**Materials provided:**
________________________________________

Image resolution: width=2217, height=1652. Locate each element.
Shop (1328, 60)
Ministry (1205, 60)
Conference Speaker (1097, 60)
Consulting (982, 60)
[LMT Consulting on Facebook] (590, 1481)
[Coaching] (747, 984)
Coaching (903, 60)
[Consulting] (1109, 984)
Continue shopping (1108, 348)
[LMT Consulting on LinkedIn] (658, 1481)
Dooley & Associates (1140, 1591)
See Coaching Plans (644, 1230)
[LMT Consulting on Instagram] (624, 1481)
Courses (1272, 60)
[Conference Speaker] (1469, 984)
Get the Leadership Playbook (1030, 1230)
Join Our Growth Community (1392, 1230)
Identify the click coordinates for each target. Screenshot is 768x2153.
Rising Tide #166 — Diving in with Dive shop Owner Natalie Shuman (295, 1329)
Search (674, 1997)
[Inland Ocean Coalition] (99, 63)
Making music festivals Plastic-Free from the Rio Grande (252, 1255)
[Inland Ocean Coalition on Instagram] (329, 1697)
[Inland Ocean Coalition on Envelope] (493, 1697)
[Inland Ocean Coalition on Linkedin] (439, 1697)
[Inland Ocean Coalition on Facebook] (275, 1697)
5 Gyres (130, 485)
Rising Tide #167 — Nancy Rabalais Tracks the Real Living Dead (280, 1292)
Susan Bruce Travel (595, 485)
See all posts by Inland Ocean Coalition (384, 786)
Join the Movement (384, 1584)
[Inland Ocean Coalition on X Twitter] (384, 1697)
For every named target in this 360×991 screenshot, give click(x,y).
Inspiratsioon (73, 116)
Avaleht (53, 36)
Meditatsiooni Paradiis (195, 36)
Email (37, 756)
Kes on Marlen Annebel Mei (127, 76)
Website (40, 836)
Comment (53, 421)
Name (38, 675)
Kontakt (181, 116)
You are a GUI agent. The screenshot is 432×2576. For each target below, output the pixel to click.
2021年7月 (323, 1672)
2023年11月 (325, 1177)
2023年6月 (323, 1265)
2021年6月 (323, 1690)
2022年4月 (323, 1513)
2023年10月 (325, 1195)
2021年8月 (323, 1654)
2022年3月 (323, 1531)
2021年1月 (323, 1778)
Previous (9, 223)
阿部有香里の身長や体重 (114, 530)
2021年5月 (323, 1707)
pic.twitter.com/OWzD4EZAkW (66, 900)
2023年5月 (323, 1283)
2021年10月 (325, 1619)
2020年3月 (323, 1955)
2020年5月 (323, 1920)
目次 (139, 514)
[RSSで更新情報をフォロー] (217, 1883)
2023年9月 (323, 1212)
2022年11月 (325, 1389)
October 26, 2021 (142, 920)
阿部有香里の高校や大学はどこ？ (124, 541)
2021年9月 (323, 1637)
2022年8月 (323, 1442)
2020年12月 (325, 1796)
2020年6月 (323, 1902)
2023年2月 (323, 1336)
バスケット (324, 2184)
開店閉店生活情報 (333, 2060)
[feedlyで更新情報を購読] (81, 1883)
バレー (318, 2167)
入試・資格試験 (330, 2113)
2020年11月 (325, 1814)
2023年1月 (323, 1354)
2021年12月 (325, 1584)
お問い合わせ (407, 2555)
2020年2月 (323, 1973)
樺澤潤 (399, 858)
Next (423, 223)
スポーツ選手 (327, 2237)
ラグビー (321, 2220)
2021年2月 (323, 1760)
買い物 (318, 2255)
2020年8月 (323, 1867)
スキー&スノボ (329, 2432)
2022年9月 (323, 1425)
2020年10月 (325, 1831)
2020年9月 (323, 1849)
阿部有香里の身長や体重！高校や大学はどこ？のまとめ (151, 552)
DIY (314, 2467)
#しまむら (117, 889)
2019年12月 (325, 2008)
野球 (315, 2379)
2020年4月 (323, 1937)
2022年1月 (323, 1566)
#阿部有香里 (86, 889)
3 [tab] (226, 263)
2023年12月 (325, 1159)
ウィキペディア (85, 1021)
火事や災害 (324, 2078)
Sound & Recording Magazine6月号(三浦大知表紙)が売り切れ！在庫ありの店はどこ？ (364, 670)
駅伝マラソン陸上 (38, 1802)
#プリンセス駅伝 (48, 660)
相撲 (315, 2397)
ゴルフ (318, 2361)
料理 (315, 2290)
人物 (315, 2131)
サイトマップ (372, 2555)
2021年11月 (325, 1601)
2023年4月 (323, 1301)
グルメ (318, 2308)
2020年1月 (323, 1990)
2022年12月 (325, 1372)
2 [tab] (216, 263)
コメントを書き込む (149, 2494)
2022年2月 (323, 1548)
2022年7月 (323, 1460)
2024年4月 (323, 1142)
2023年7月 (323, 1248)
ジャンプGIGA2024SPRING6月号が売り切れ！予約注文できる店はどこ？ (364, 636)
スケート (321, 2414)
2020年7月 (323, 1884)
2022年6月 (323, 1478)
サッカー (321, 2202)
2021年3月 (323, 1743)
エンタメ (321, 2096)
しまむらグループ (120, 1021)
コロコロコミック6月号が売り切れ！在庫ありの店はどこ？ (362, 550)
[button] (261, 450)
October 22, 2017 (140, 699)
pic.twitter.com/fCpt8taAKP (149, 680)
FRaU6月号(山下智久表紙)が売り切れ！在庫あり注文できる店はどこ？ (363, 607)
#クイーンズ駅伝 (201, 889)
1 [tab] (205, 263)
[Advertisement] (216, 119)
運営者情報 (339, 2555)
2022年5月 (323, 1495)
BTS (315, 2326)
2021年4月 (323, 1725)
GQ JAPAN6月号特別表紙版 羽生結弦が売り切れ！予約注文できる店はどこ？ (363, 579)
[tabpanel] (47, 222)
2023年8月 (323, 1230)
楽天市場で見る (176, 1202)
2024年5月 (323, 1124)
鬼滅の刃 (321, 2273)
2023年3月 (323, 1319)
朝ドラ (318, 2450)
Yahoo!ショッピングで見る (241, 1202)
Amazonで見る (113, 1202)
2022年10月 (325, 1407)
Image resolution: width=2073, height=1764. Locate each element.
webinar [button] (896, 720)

________________________________________

**Requirement:** Where a line of the records holds the word "Rising", copy that line.

**Response to this task:**
Rising Tide #166 — Diving in with Dive shop Owner Natalie Shuman (295, 1329)
Rising Tide #167 — Nancy Rabalais Tracks the Real Living Dead (280, 1292)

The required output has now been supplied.